-- THE DATA follows --

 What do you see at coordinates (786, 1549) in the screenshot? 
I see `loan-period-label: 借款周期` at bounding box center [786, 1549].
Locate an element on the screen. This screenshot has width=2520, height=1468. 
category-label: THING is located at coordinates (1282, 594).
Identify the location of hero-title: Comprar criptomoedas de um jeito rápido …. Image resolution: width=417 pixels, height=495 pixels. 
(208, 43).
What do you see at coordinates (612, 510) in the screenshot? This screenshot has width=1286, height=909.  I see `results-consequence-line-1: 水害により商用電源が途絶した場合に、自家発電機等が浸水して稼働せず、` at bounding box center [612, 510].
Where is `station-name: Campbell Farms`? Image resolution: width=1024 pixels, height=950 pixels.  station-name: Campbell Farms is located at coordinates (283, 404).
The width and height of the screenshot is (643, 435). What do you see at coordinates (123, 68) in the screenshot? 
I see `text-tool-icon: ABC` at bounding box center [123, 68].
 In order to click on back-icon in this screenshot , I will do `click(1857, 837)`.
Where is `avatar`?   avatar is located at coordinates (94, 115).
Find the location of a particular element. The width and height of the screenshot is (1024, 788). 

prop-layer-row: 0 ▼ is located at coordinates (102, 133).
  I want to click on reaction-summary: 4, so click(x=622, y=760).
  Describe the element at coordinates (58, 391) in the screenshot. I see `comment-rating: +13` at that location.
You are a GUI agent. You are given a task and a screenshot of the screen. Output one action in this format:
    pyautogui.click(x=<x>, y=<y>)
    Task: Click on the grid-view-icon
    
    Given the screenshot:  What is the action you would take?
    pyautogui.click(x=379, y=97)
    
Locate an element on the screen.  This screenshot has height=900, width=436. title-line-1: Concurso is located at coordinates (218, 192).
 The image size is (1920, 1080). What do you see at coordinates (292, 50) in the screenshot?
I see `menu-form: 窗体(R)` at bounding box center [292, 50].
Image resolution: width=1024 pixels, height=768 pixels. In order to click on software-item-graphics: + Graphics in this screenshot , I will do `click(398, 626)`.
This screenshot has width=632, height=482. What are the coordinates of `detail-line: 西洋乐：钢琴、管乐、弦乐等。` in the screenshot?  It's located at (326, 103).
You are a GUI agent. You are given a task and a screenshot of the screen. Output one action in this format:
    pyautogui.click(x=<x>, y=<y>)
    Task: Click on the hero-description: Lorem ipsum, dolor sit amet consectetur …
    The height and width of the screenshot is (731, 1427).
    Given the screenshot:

-- THE DATA concluded --

EXERCISE PROMPT –
Render the items starting at the line that contains "coordinates (218, 192)." and ending at the line that contains "Image resolution: width=1024 pixels, height=768" as a numbered list, leaving out blank lines.

TASK RESULT –
1. Locate an element on the screen.  This screenshot has height=900, width=436. title-line-1: Concurso is located at coordinates (218, 192).
2.  The image size is (1920, 1080). What do you see at coordinates (292, 50) in the screenshot?
3. I see `menu-form: 窗体(R)` at bounding box center [292, 50].
4. Image resolution: width=1024 pixels, height=768 pixels. In order to click on software-item-graphics: + Graphics in this screenshot , I will do `click(398, 626)`.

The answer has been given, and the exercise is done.